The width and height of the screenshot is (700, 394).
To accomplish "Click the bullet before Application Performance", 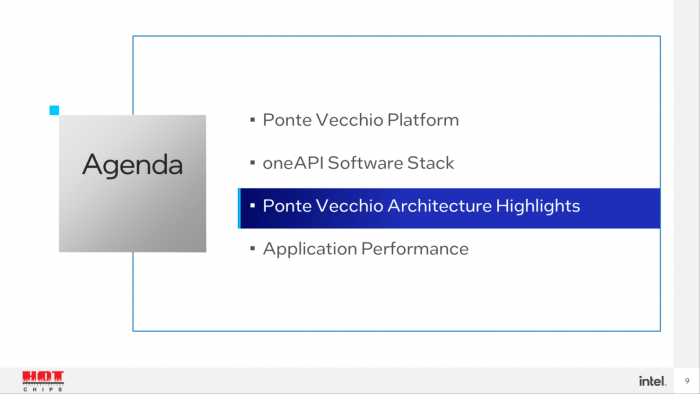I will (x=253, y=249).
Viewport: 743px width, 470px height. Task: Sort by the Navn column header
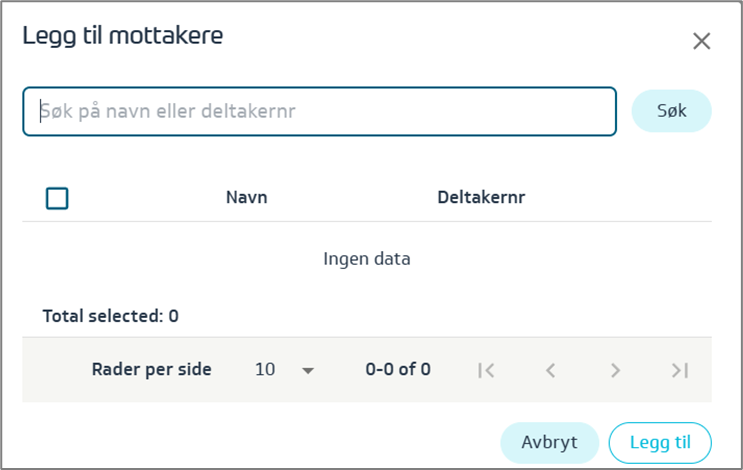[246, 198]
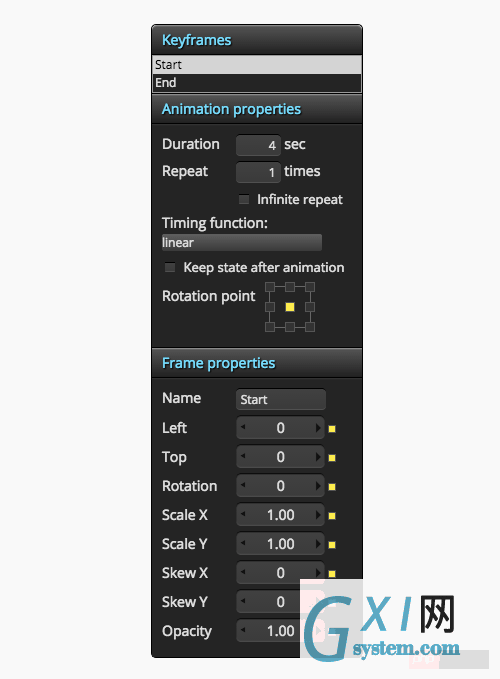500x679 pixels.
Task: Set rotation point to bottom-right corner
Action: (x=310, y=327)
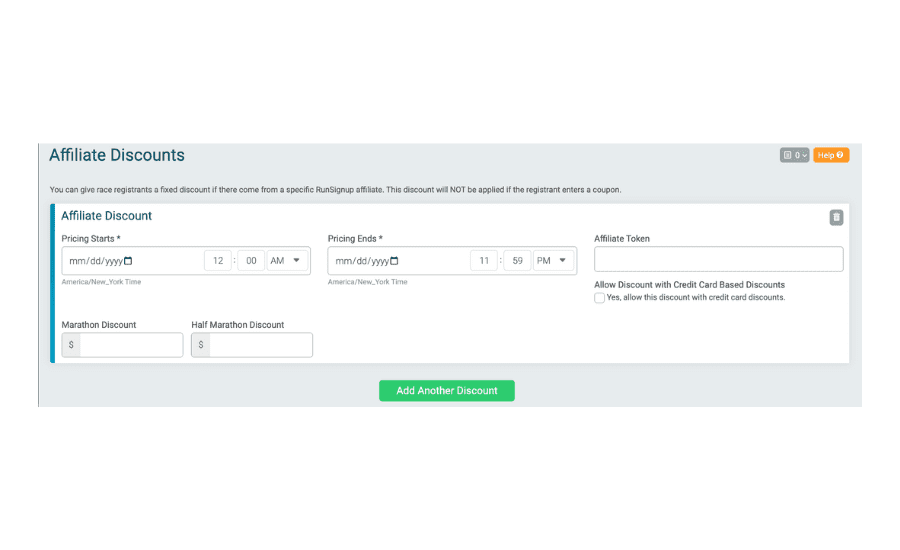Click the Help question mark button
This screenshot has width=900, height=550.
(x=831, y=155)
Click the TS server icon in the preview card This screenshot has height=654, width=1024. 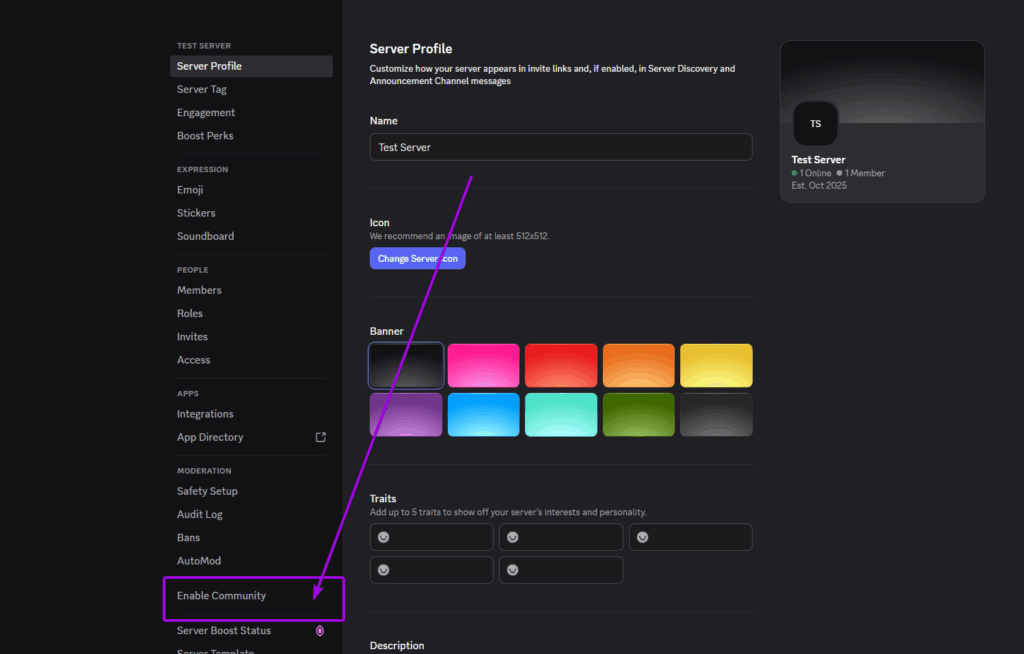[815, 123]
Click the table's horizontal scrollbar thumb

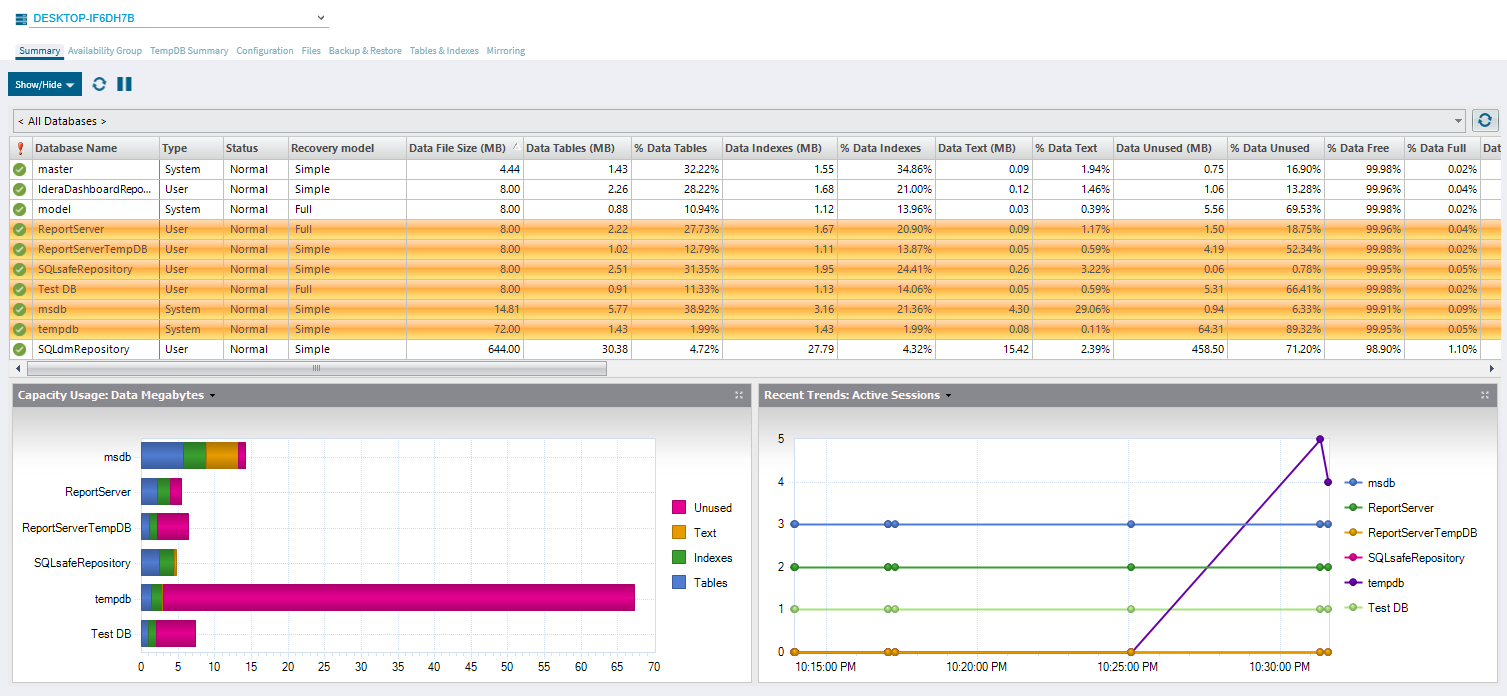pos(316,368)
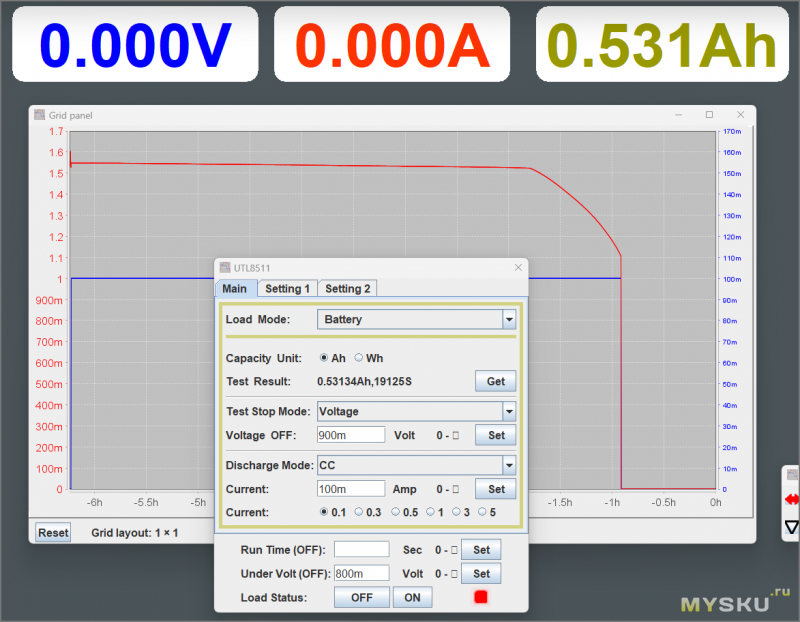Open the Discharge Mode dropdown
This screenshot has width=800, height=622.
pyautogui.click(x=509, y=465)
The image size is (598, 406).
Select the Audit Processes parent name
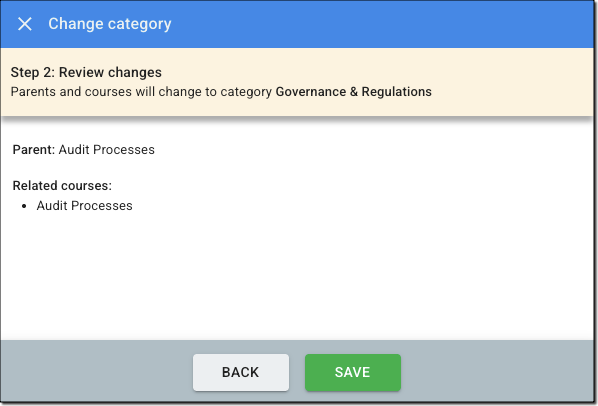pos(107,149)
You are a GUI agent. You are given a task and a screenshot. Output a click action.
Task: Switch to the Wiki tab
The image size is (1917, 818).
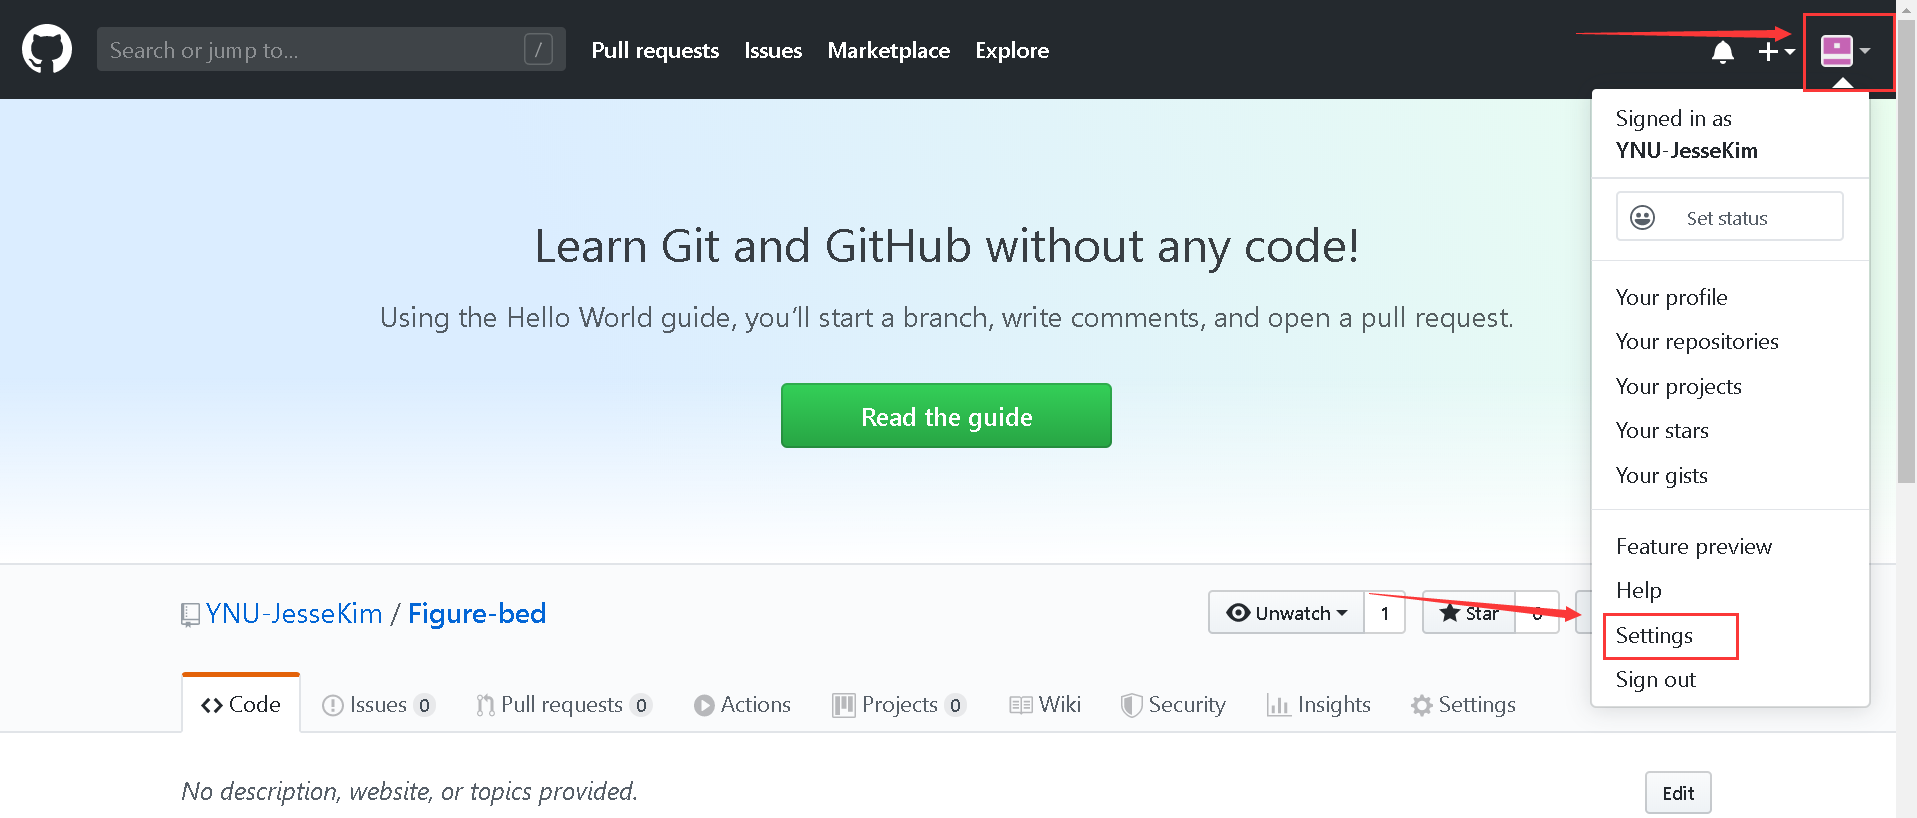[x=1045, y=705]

● ● ● ●

• _What you have to do_: In the copy, leave out all pictures, and retype exactly each line from the one with "Task: Switch to the Wiki tab" through the last line of the entries.

• _Answer to the problem_:
Task: Switch to the Wiki tab
The image size is (1917, 818).
[x=1045, y=705]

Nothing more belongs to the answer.